**DIRECTIONS**
Exact copies of all the entries are required, and no pictures should appear in them.

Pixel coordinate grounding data

Content starts

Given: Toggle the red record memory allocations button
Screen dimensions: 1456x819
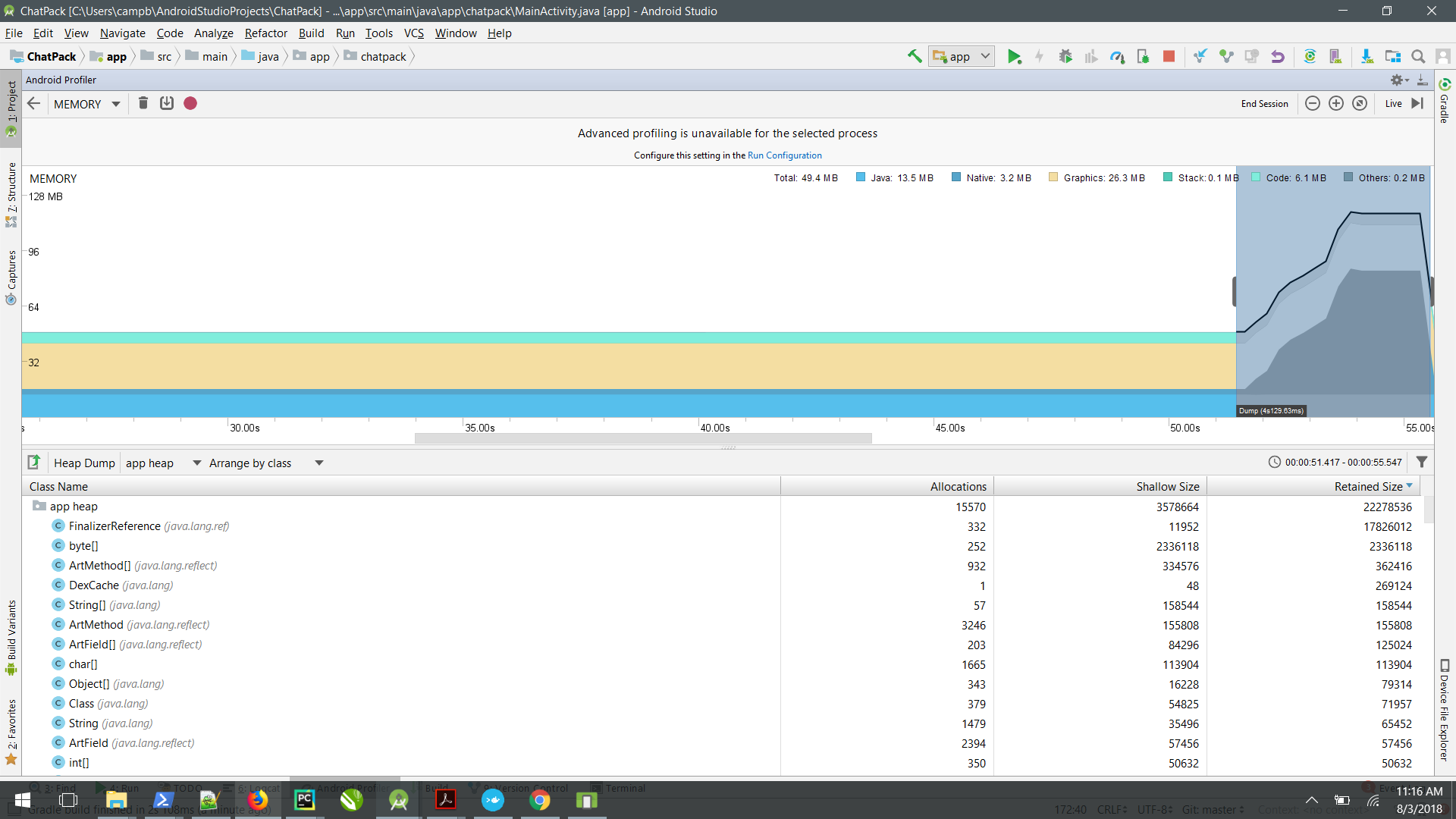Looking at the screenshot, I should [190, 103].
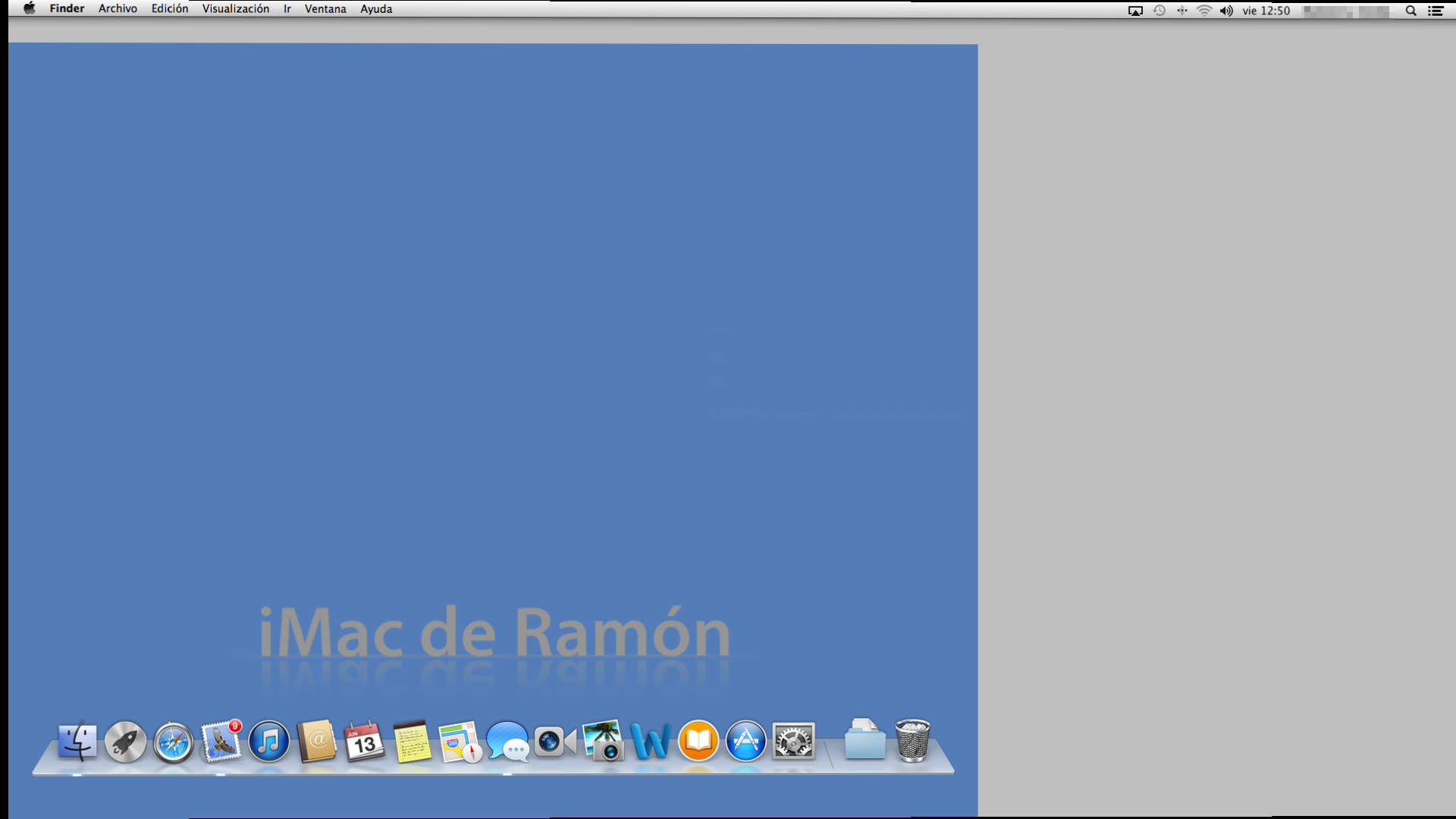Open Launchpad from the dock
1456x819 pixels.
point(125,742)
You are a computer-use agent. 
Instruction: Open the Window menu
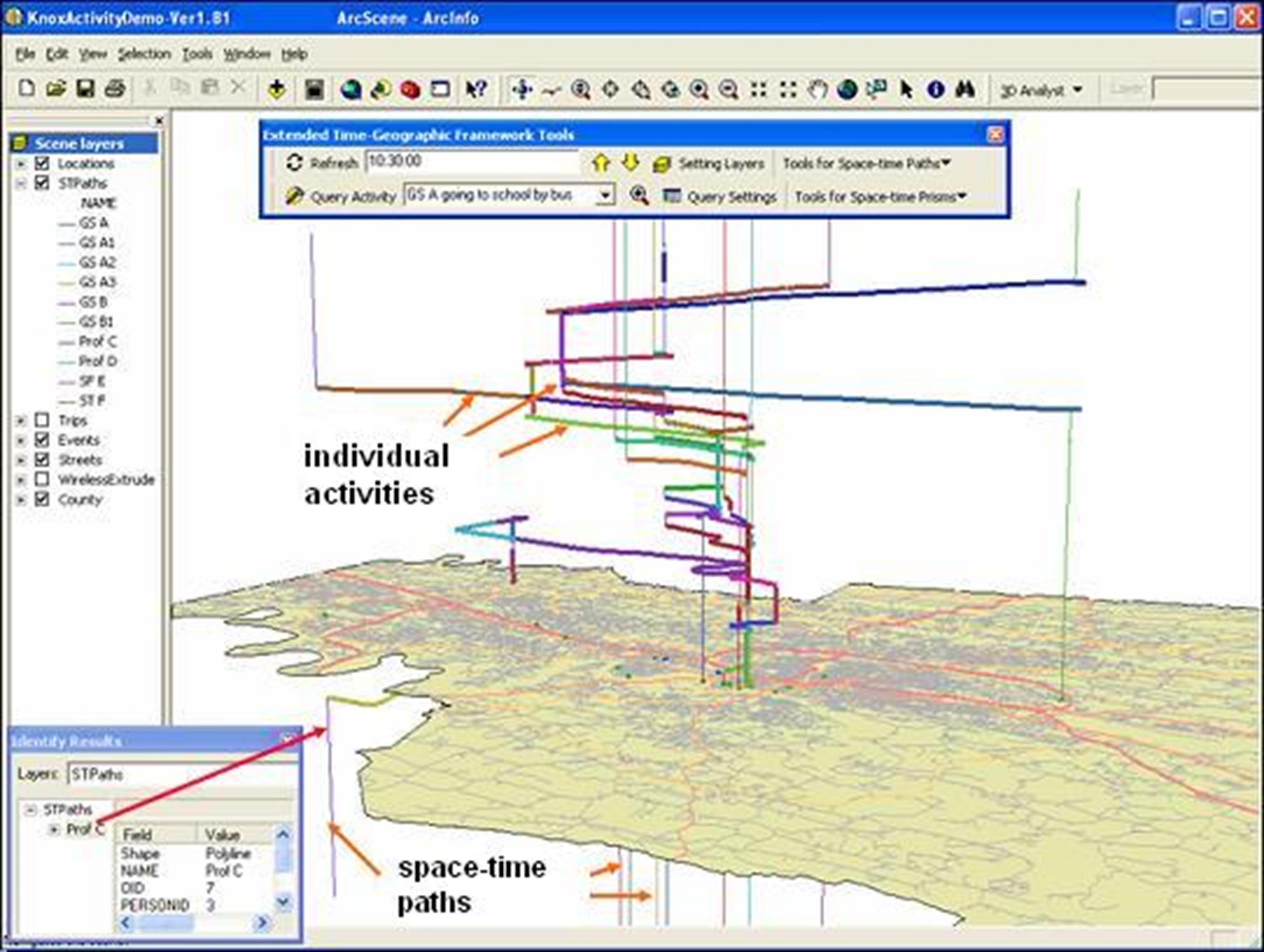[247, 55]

Content ends

**RESPONSE FOR THIS EXERCISE**
Given: Toggle the red record memory allocations button
Screen dimensions: 1456x819
Looking at the screenshot, I should [190, 103].
Open Launchpad from the dock
1456x819 pixels.
point(125,742)
You are a computer-use agent. 
Instruction: Open the Window menu
[247, 55]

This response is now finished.